Experte: Bis zu 150 Mio. € Wertverlust

Sponsorenflucht bedroht deutschen Radsport

28.11.2007  |  Herzogenaurach/Hamburg (dpa/Ra) - Eine Kettenreaktion der Co- Sponsoren bedroht den deutschen Profi-Radsport. Nach dem Rückzug der Deutschen Telekom AG hat auch der Sportartikelhersteller adidas das sofortige Ende seines Engagements beim T-Mobile-Team beschlossen.

adidas werde seinen bis Ende 2008 laufenden Ausrüstungsvertrag nicht verlängern und «ab sofort nicht mehr als Ausrüster des Teams auftreten», erklärte das Unternehmen aus Herzogenaurach. Dagegen prüfen die weiteren Co-Sponsoren Giant und Audi ihr Engagement bei der bisherigen T-Mobile-Mannschaft, die unter dem Namen «High Road» und unter dem bisherigen Team-Manager Bob Stapleton weiterfahren will. Dies teilten Europas größter Fahrradhersteller und der Auto-Konzern mit.

Doch zumindest in den kommenden beiden Jahren ist das Stapleton- Team finanziell bestens ausgestattet. Rund 25 Millionen soll die Telekom nach ARD-Informationen als Abfindung für die Auflösung des bis 2010 gültigen Kontrakts gezahlt haben. «Es ist klar, dass das für uns kein preiswertes Unterfangen war», sagte Telekom-Sponsoringchef Stefan Althoff im WDR. adidas und Audi sind vertraglich bis Ende 2008 an das Team gebunden. «Wir werden mit dem Team reden und uns in den nächsten Tagen äußern», kündigte Audi-Sprecherin Iris Altig der Deutschen Presse-Agentur dpa an.
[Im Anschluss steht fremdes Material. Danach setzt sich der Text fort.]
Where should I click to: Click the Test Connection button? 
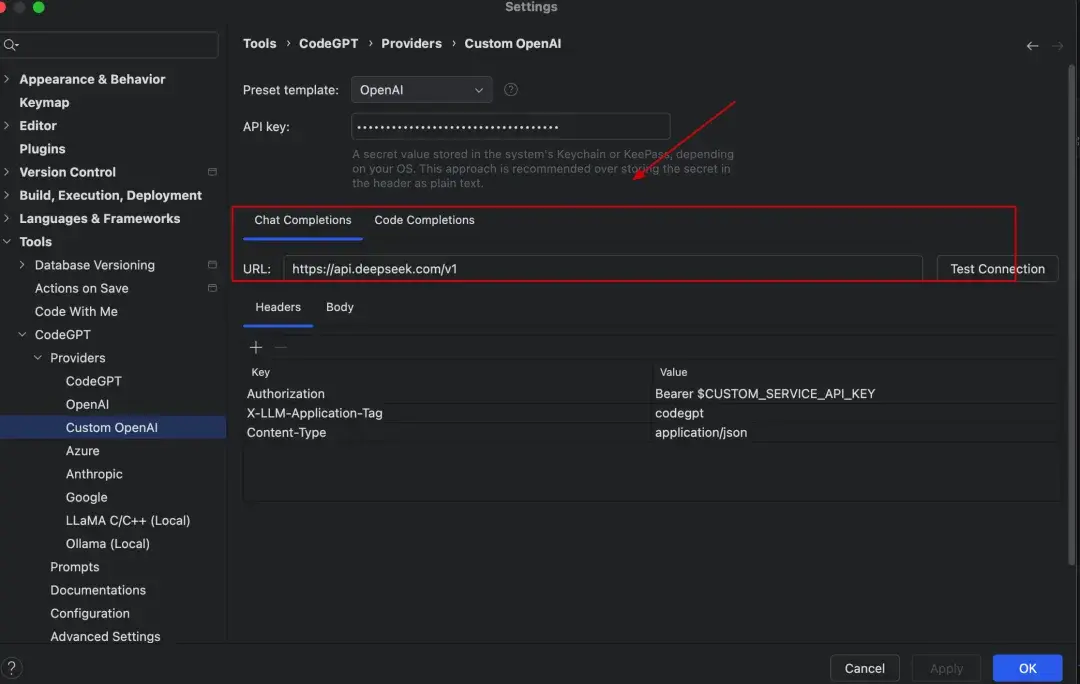[997, 269]
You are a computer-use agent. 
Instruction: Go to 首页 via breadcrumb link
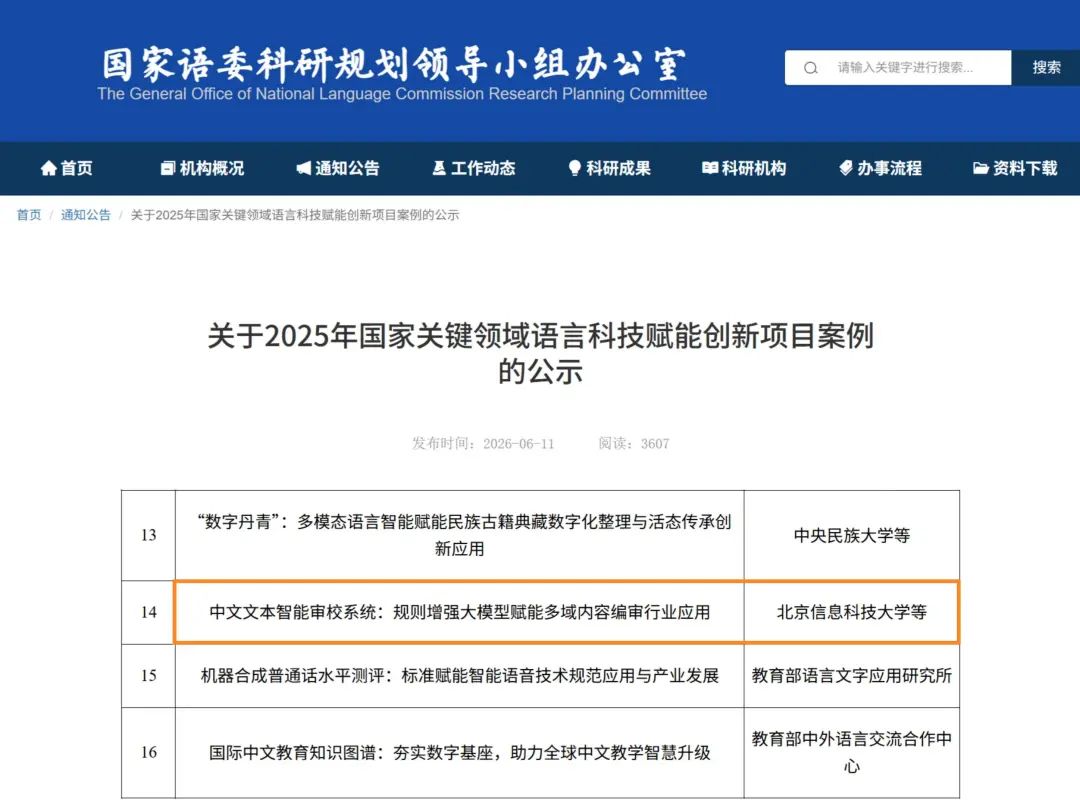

Ähnlich zurückhaltend äußerte sich Giant Deutschland. «Wir prüfen die Optionen und welche Möglichkeiten es gibt, kurzfristig auf diese Entwicklung zu reagieren», erklärte Marketing- und Vertriebsleiter Oliver Hensche. Er betonte: «Unser Interesse ist, dass wir im Profi- Radsport weiter sichtbar sind.» Das Unternehmen mit deutschem Sitz in Düsseldorf hat mit Stapleton eine Zusammenarbeit bis 2010 vereinbart. Alle drei bisherigen Co-Sponsoren des Teams machten über die Höhe der jährlichen Aufwendungen keine Angaben.

Dem millionenschweren Kalifornier Stapleton ist trotz der ersten Sponsoren-Rückzieher nicht bange. «Wir haben genug Mittel, um die nächsten zwei Jahre weiter zu fahren, ohne einen neuen Sponsor dabei zu haben», sagte der Team-Manager des künftigen Rennstalls «High Road». Doch der Rückzug der Telekom und von adidas könnte anderen Geldgebern die Marschrichtung vorgeben. «Es kann sich natürlich hier und da auf andere Sponsoren auswirken. Das kann ich nicht ausschließen», sagte Verbandschef Rudolf Scharping. Die Nationalteams des Bundes Deutscher Radfahrer (BDR) werden ebenfalls von adidas ausgerüstet. «Wir stehen in enger Verbindung mit unserem Partner BDR um im Gesamtkontext über die Problematik im Radsport zu sprechen», sagte adidas-Sprecher Oliver Brüggen.

Auch nach Meinung von Hartmut Zastrow stehen dem deutschen Profiradsport schwere Zeiten bevor. «Ich glaube, dass es auf Jahre hinaus nicht gelingen wird, Sponsoren zu gewinnen», sagte das Vorstandsmitglied des Kölner Unternehmens Sport + Markt AG der dpa. Der Experte taxiert den Wertverlust des Radsports im Bereich Sportmarketing auf 100 bis 150 Millionen Euro. Andere Sportarten seien von der Entwicklung nicht betroffen: «Es kommt zu einer Umverteilung. Andere Sportarten wie zum Beispiel der Fußball werden davon profitieren. Eine Müdigkeit im Bereich Sportsponsoring ist nicht erkennbar.»